On nous rebat les oreilles de la présidence normale. Oui elle est normale, mais parce que complètement conforme avec toutes les pratiques anciennes.
La constitution prévoit que le président nomme le premier ministre et que celui-ci présente au président pour approbation la liste de son gouvernement. La constitution ne fut jusqu'à présent appliquée qu'en temps de cohabitation. L'usage de tous les anciens présidents fut de composer eux-mêmes le gouvernement en ne laissant à son "collaborateur" que le choix de quelques maroquins (plutôt des secrétariats d'état que des ministères régaliens). A peine élu, Hollande qui se targait de changer de style, nous propose une redite des mauvaises coutumes du passé : personne ne connait le nom du futur premier ministre; du coup on ne voit pas très bien comment il peut préparer son gouvernement dans la transparence; le président élu, de toute évidence consulte, laisse filtrer des noms, en un mot ne s'embarasse guère ce torchon de constitution.
Le style soit disant éloigné des flonflons du règne précédent, s'est aussitôt installé dans une pipolisation de mauvais aloi : une certaine Valérie Trierweiler, dont on nous dit qu'elle est la fidèle maîtresse du président, nous parle de sa conception d'un poste qui n'existe pas, première dame de France, dont on ne comprend pas à quel titre elle l'imagine : nouvelle Maintenon, elle chasse de la cour un Julien Dray qui s'est compromis avec le Diable. La mère des enfants du président envahit les écrans pour nous assomer de sa grandeur d'âme de femme délaissée qui a pardonné et peut donc (à titre de compensation ?) briguer un poste de responsabilité . Et l'aîné des enfants est filmé sous toutes le coutures, pour nous proclamer toute l'admiration dévote qu'il porte à son papa. Marivaudage à Gérolstein.

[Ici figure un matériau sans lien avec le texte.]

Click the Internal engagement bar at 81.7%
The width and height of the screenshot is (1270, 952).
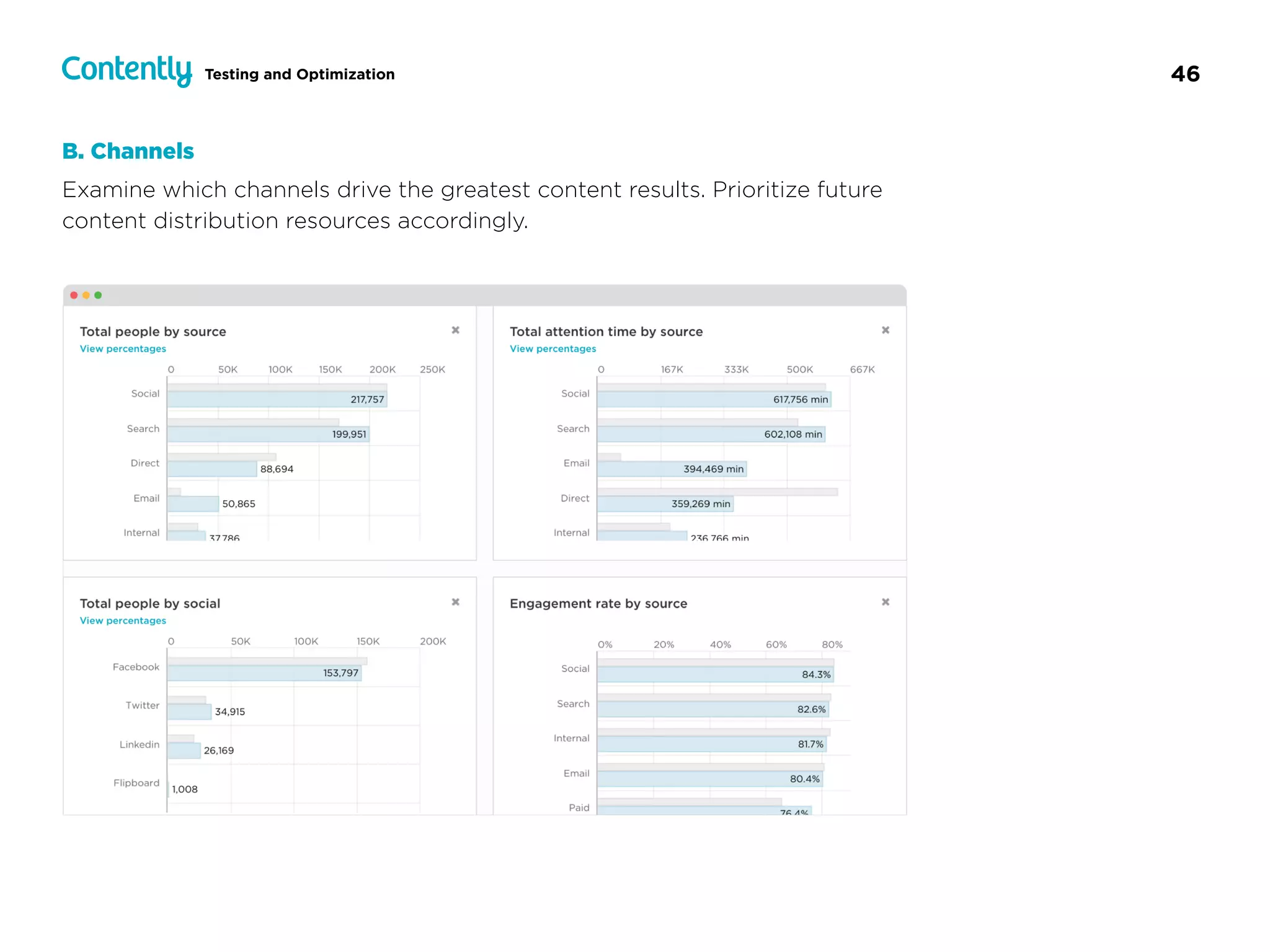tap(711, 744)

Les mythes sont époussetés, pour nous servir dans une nouvelle sauce radical-cassoulet, les grands accents de la gauche mitterandienne : l'abolition de la peine de mort est remplacée par l'octroi du droit de vote aux étrangers aux municipales (un combat moral nous assène l'inusable Badinter), la réduction à 39 heures du travail hebdomadaire est remplacée par une retraite à 60 ans pour la classe d'âge des 19 ans (un combat pour la justice ? Parce qu'il est juste que ceux qui n'ont même pas eu de BTS se reposent plus tôt), la réévaluation du SMIC est omise au profit de l'augmentation de l'allocation de rentrée scolaire (une mesurette digne d'un président ... de conseil général), et la fête de la Bastille est resservie dans une version sans enthousiasme symbolisée par un revenant (Pierre Bergé) et un évadé fiscal (Yannick Noah).
Tout est normal, les chaussons des prédécesseurs sont réenfilés, l'illusion du rassemblement autour de l'âtre pendant que soufflent les tempêtes de la mondialisation est offerte à tous.